Les premières commandes pour des collections-capsule affluent. En urgence, le couple loue trois ateliers de fabrication provisoires, engage du personnel et dépose le nom d’une société, A+ZDesign®, dont l’outil de travail se situe aujourd’hui à Genappe. « Nous faisions tout, la recherche & développement, les tests, la création des collections, la production et même la livraison. »

Geneviève reste concentrée huit années sur la Haute Couture tout en postulant sporadiquement à des appels à projets pour des expositions ou des bourses dédiées à l’innovation et au design textile. C’est l’époque des tapisseries polymères et des panneaux en dentelle de bois. « La difficulté était d’être au top sur les deux fronts, Haute Couture et expositions. En 2016, j’ai pris la décision de donner une chance à mon travail artistique en mon nom propre. J’ai alors bénéficié d’un coaching de la Région wallonne sur le positionnement des entrepreneurs. À la fin de la formation, le groupe m’a confié : « Geneviève, tu es une artiste, tu ne produis pas du tissu, tu produis des œuvres, tu dois donc les présenter comme telles et te rendre visible ».

En 2017, Geneviève est exposée pour la première fois comme artiste dans une galerie suisse. Il s’ensuit des invitations par d’autres galeries et musées comme, dernièrement, le Musée Van Buuren, à Bruxelles.

« Je capture ainsi un instant dans la nature passagère du vivant et ma quête est de le rendre éternel. »

 


© GenevieveLevivier
Robe-sculpture sélectionnée en 2015 pour l’Exposition Universelle de Milan par le Pavillon de France. Sollicitée par TextiFood, Geneviève Levivier a détourné une fibre innovante issue de reliquats de l’agroalimentaire, extraite du maïs et de la betterave.

« L’Abbaye de Villers-la-Ville, c’est un lieu dingue, je leur ai donc proposé d’exposer in situ les œuvres issues de mes dernières expérimentations. À l’époque, je fabriquais de grands panneaux textile à base de coquilles d’œufs récupérées. »

 


© GenevieveLevivier

Des vitraux flottants à Villers-la-Ville

« Artiste » n’est pas un statut autoproclamé. Malgré des encouragements sincères et des incitations appuyées, Geneviève Levivier doutait encore, jusqu’en 2018, de ses exceptionnelles qualités créatives. Jusqu’à sa rencontre avec l’Abbaye de Villers-la-Ville lors des Trophées Incidences qui récompense, en Brabant wallon, les pratiques novatrices et éco-responsables. « L’Abbaye de Villers-la-Ville, c’est un lieu dingue, je leur ai donc proposé d’exposer in situ les œuvres issues de mes dernières expérimentations. À l’époque, je fabriquais de grands panneaux textile à base de coquilles d’œufs récupérées. Du monumental dans les ruines abbatiales ! Ils ont accepté et m’ont donné carte blanche.

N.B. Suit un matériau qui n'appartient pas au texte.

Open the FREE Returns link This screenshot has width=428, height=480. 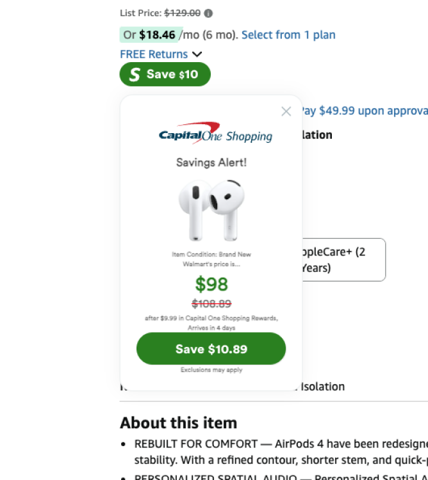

Grâce à eux, je me suis enfin assumée comme artiste plasticienne et les « vitraux textile de l’abbaye » m’ont révélée. C’était le début d’une démarche actuelle. Mes œuvres interagissent avec la nature comme avec leur environnement, je travaille de plus en plus in situ et sur-mesure. Mes tapisseries ou sculptures textiles abstraites sont composées de fleurs, de plantes, de coquilles d’œufs, de fibres naturelles ou biosourcées. Je capture ainsi un instant dans la nature passagère du vivant et ma quête est de le rendre éternel. »

En 2019, une œuvre grand format de l’artiste, qui avait été exposée à l’Abbaye de Villers-laVille, a été a acquise par la collection d’Art de la Province du Brabant Wallon, tandis que d’autres font partie de collections privées dans le monde, dont récemment une œuvre sur mesure à New-York.